Triple valve surgery for endocarditis continues to be challenging with limited data to guide best management. Multivalvular endocarditis has a poor clinical course with contradictory reports in statistics and recommendations.[8] Kim and colleagues found the mortality rate in patients with multivalvular infection was slightly higher at 21% compared with single valve at 18%.[9] This statistic further increases with surgical intervention. Patients undergoing 3-valve surgery have a mortality rate up to 25%.[9] However, in a similar study, Lopez et al found no difference in mortality rates between multivalvular versus single-valve endocarditis likely due to aggressive therapy.[10]

According to the literature, early operative intervention while the patient is receiving antibiotic treatment is recommended to avoid complications such as systemic embolization, progressive heart failure, or irreversible structural damage.[5] In a retrospective single-institution study reviewing multivalvular surgical patients, Yao and colleagues concluded radical valvular and paravalvular resection with as needed valvuloplasty or valve replacement produced satisfactory in-hospital and long-term results, similar to patients with single-valve IE.[11] This may have been an option for our patient prior to the complications that ruled him out as a surgical candidate.
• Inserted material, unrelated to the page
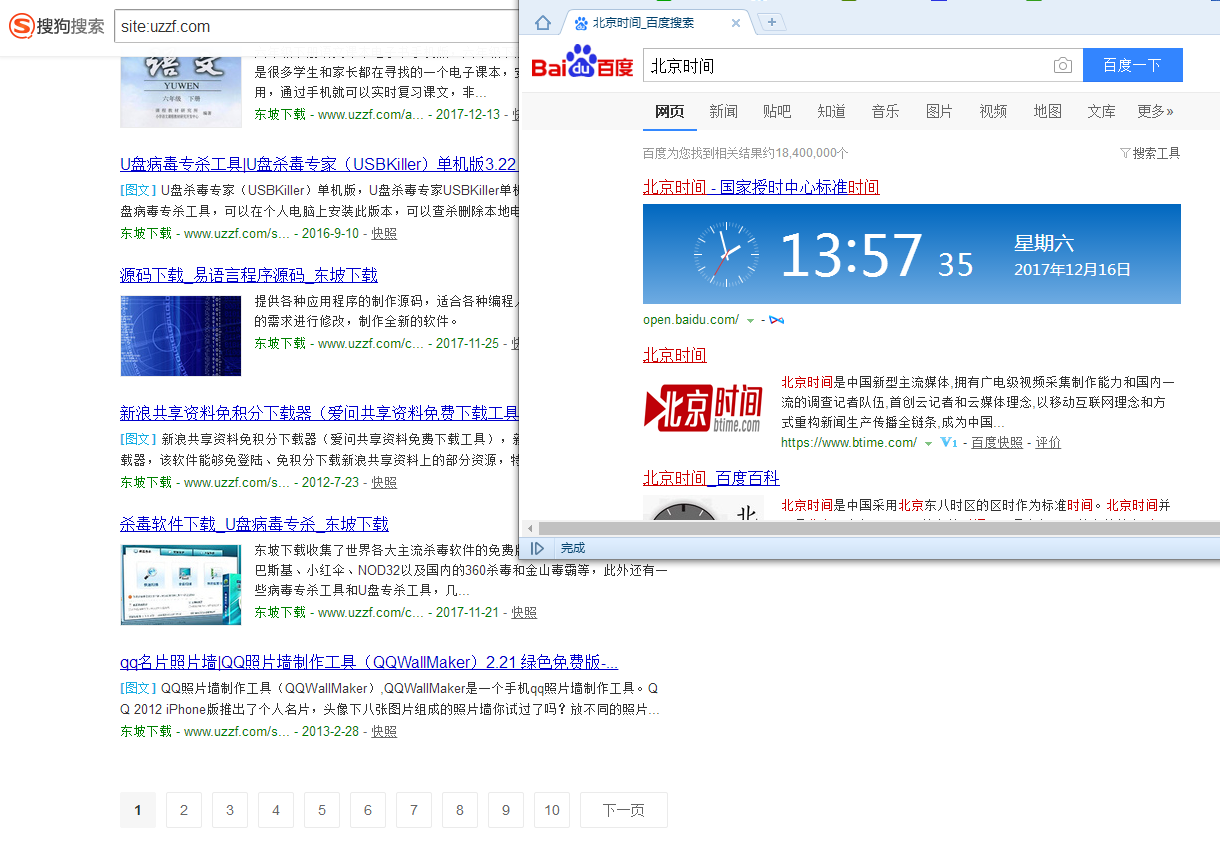Open the 更多 dropdown in Baidu's category bar

click(x=1155, y=111)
Although occasional reports on outcomes of surgical intervention exist, cases of therapeutic management are scarce. Sheikh et al reported the case of a 48-year-old male with triple-valve IE medically managed successfully.[8] Although this patient was an IV drug user, he was similarly infected by Streptococcus mutans and started on an antibiotic regimen of gentamicin for 2 weeks, benzylpenicillin for 6 weeks, followed by vancomycin for 1 week. He was discharged home and remained clinically stable at his 3-month follow-up. This case provides hope for our nonsurgical patient. Further documented cases are warranted to optimally manage these complex patients.

Conclusion

Infective endocarditis remains a diagnostic challenge as symptomatology is comparable with other pathologies. Multivalvular endocarditis involving 3 or more valves is rarely reported, and unfortunately, there is little information regarding best management, particularly in a patient deemed inoperable. Our patient highlights the importance of prompt identification and treatment of multivalvular endocarditis as well as the significance of documenting medically managed triple-valve endocarditis to help establish therapeutic guidelines in nonsurgical candidates.